[TASK DIRECTIONS] The required output is the run of lines from the one holding "Click the orange color bar at the top edge" through the final line of the listing, restated word for word, with no pictures.

--- START ---

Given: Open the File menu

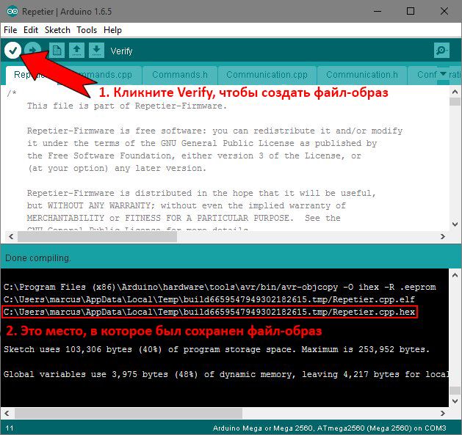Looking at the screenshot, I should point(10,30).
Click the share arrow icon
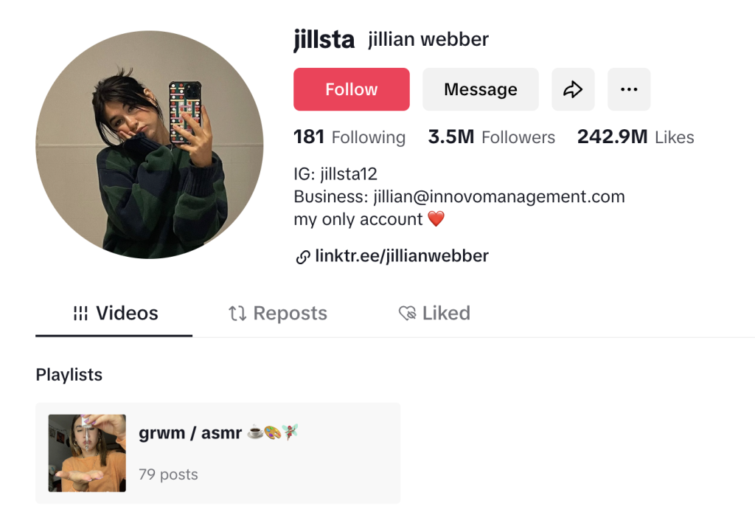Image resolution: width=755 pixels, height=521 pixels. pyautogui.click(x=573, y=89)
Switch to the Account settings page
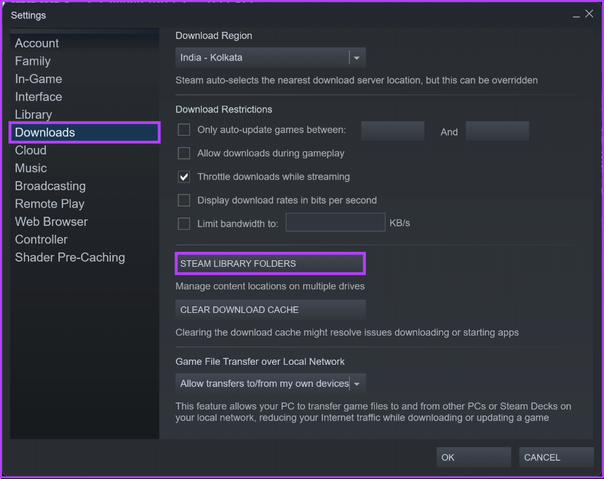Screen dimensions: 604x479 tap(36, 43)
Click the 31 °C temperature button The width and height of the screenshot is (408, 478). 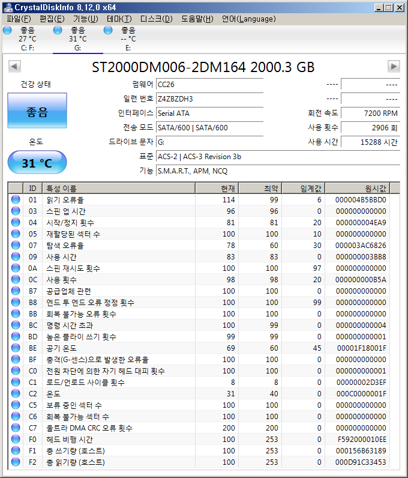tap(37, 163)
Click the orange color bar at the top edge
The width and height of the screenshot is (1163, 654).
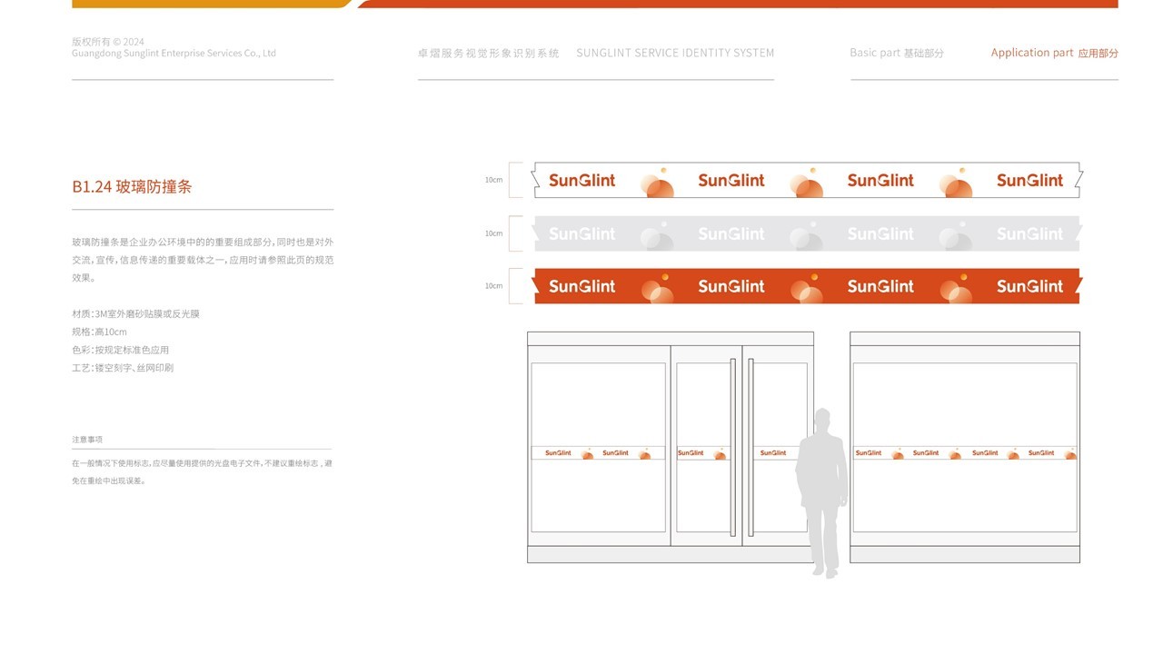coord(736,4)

--- END ---

[WRITTEN SOLUTION]
Click the orange color bar at the top edge
The width and height of the screenshot is (1163, 654).
coord(736,4)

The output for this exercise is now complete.